Larissa Lee, a second-year law student at the University of Utah S.J. Quinney College of Law, recently won the National Law Review’s Fall 2013 Student Legal Writing Contest. In the article below, she thanks Professors Richards and Craig for their guidance, encourages her fellow students to submit their articles for publication, and explains the genesis of her winning submission, “We’re Getting Warmer: Why Advising Clients to Disclose Material Risks Associated with Climate Change is Best Practice.”
Q. First, congratulations! To start, can you by briefly describe how you became aware of the competition and what inspired you to enter? Also, what was your reaction when you first learned your article had been honored in the competition?

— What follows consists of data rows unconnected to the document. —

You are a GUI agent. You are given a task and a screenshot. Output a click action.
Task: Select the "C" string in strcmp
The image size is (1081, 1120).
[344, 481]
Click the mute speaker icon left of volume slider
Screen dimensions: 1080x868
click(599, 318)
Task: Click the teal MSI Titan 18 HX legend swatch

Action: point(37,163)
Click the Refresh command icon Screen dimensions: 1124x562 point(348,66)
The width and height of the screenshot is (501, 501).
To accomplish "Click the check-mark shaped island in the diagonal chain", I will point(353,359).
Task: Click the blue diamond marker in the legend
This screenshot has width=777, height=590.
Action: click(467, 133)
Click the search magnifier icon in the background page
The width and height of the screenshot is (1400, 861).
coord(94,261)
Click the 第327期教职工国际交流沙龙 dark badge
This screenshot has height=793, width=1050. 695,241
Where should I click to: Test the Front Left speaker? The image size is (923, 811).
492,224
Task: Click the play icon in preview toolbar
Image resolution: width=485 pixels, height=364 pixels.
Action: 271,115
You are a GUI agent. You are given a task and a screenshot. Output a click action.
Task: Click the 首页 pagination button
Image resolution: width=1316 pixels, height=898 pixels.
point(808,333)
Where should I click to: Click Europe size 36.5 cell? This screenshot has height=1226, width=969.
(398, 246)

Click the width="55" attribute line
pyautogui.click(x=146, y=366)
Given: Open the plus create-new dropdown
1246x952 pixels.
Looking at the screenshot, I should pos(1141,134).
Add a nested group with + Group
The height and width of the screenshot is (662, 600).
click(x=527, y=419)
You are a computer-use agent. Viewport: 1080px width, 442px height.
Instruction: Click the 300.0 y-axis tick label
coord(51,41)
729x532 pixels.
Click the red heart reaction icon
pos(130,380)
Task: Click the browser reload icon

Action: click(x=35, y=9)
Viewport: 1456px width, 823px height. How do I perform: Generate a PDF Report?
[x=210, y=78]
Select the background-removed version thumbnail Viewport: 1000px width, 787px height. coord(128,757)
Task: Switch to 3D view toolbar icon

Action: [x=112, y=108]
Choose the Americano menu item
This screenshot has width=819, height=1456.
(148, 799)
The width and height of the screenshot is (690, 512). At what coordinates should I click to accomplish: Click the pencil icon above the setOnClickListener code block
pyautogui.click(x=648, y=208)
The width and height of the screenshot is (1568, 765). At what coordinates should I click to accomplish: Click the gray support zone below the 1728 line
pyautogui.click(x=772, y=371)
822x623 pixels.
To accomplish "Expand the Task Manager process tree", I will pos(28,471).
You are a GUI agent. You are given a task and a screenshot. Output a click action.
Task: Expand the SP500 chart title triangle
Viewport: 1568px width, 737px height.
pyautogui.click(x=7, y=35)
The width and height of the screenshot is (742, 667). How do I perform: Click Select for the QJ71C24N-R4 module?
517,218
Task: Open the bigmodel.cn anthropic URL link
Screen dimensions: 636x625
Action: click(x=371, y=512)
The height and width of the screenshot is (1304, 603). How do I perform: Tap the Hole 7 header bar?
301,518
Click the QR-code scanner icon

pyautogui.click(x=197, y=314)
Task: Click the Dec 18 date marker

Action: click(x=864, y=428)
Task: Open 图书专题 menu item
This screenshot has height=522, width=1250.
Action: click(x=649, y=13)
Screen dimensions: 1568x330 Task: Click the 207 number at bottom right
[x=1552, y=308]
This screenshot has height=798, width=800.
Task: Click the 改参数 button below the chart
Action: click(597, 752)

A. I became aware of this competition through an email sent by Jess Hofberger, the College’s director of Professional Development. The topic needed to be on environmental law and I had written an article that dealt with environmental disclosures and securities law for my law review development, so I decided to throw it in there for fun. I was very surprised and excited when I found out my article had been chosen.
Q. Tell us about the genesis of this article. What is it about and how did you become interested in this subject?
A. This article is about the 2010 Interpretive Guidance issued by the Securities and Exchange Commission (SEC) that recognizes the need for public companies to disclose to investors material risks related to climate change. I learned about this topic at the ABA’s Section of Environment, Energy, and Resources (SEER) Spring Conference last year. I am interested in securities law so I thought it was a neat way to bring environmental and securities law together.
Q. How did your classes or other opportunities specifically help you to craft a winning law review article? Were there any particular assignments that helped you to refine your abilities?
A. Professor Bill Richards taught me everything I know about legal writing in my Legal Methods class. He also helped me choose this topic. Additionally, the SEER conference was a great opportunity for me to learn about the current issues in environmental law. I was able to attend that conference because of the hard work of Professor Craig in getting me and several other students scholarships so we could attend the event for free.
Q. Would you encourage others to submit their articles or other work product to similar competitions? If so, why?
A. I would definitely encourage others to submit their articles. One of my favorite professors always tells me the key of scholarship is to recycle. If you’ve already gone through the work of writing a paper and want to get it published, submit it everywhere you can.
Q. What are your plans after graduation?
A. I am currently in the process of applying for judicial clerkships after graduation. I am also a summer clerk for Jones Waldo and would like to work there after my judicial clerkship is completed.